How does this differ from previous guidelines?
Earlier recommendations largely focused on preventing eDKA by routinely discontinuing therapy.
The SPAQI consensus instead considers:
- Diabetes status
- Surgical complexity
- Duration of fasting
- Cardiovascular indications
- Kidney disease
- Individual patient risk
This more nuanced framework acknowledges that withholding therapy may not always produce the best overall outcome.
Clinical implications
The consensus may influence several areas of perioperative practice.
Potential changes include:
- More individualized medication planning
- Greater collaboration between anesthesiologists, surgeons, endocrinologists, cardiologists and nephrologists
- Increased perioperative ketone monitoring
- Greater emphasis on carbohydrate intake and hydration
- Better preservation of heart failure and kidney disease therapies
The recommendations also reinforce the importance of educating patients about the symptoms of eDKA after discharge.
Bottom line
The 2026 SPAQI multidisciplinary consensus represents a significant evolution in perioperative care for patients taking SGLT2 inhibitors. Rather than recommending universal preoperative discontinuation, the guideline advocates a personalized strategy that weighs the risk of euglycemic diabetic ketoacidosis against the proven cardiovascular and renal benefits of these medications. By incorporating diabetes status, surgical complexity, anticipated fasting, and comorbid heart failure or chronic kidney disease into perioperative planning, clinicians can make more informed decisions that optimize both safety and long-term outcomes.
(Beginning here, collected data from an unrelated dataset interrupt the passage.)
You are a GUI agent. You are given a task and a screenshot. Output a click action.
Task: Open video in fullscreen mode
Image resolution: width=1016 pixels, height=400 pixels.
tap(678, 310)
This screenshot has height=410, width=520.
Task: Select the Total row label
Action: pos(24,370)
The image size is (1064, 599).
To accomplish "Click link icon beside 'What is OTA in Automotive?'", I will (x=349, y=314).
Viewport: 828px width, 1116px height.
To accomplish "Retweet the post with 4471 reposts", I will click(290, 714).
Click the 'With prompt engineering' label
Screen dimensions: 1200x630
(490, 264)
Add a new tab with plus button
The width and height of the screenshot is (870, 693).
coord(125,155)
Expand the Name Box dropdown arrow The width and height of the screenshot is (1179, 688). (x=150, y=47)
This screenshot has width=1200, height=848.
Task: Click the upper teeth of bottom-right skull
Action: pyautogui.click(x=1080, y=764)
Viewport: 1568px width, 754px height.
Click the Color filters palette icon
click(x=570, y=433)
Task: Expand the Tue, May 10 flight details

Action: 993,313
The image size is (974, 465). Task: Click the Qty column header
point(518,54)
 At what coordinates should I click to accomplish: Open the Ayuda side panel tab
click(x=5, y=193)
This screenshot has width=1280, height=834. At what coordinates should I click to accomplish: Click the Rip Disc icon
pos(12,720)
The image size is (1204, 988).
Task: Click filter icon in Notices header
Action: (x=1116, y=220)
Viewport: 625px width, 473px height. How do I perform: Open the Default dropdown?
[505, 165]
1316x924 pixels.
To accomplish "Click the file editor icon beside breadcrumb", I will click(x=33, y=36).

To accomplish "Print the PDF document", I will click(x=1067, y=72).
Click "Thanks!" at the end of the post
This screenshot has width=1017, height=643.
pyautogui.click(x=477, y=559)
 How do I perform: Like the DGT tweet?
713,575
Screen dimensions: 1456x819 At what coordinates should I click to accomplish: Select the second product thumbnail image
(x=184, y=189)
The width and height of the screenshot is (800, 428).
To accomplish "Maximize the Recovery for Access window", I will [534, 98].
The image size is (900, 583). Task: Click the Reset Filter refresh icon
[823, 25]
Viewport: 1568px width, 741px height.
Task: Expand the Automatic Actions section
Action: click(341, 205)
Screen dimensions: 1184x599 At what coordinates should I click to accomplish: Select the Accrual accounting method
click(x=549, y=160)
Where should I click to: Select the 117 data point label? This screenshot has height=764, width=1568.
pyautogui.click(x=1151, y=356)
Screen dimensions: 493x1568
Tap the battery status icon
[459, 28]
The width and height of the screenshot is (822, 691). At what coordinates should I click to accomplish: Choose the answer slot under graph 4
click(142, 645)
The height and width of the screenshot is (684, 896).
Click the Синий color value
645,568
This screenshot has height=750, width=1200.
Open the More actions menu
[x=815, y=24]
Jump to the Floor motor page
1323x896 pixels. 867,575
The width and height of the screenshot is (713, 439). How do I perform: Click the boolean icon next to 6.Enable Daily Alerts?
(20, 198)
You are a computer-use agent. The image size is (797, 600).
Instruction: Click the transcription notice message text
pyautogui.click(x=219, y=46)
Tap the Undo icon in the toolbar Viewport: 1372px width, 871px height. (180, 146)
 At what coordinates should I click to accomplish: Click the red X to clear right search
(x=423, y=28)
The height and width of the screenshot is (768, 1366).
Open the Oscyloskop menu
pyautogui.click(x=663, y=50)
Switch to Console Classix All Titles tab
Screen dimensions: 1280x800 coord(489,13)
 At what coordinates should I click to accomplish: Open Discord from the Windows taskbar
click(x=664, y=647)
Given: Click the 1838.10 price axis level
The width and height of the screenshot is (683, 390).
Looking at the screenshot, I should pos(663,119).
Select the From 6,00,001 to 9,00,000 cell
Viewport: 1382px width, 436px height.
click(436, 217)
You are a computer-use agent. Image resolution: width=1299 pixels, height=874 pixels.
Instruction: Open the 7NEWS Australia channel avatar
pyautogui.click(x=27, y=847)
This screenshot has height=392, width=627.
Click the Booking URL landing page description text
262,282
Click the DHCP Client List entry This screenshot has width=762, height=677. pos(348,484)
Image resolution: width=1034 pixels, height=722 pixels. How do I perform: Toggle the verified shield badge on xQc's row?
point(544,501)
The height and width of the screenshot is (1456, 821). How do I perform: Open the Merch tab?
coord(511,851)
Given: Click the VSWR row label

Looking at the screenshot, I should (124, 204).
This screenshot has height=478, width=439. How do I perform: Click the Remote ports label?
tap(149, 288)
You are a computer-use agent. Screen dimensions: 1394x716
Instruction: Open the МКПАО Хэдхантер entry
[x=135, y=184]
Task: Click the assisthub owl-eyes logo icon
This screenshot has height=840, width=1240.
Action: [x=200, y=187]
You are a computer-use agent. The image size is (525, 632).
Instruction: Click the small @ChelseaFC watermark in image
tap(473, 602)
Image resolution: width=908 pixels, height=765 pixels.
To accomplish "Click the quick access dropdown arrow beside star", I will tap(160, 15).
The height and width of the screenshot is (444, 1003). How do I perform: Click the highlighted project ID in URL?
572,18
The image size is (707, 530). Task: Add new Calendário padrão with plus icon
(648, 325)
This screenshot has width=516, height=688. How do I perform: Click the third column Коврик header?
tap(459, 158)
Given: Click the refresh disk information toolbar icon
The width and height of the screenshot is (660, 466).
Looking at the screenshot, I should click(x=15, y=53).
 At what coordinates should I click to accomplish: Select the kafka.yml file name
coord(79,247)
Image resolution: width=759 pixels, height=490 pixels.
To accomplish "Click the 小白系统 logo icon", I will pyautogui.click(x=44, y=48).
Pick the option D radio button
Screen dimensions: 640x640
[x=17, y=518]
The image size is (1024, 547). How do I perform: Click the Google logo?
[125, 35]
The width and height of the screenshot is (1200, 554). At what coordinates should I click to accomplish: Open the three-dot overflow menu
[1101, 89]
While further prospective trials are needed, this consensus provides the most comprehensive, risk-stratified framework to date for managing SGLT2 inhibitors around surgery.
Reference: Oprea AD et al. Perioperative management of patients taking sodium-glucose cotransporter 2 inhibitors: Society for Perioperative Assessment and Quality Improvement (SPAQI) multidisciplinary consensus statement. Br J Anaesth. 2026;136:1776-1799.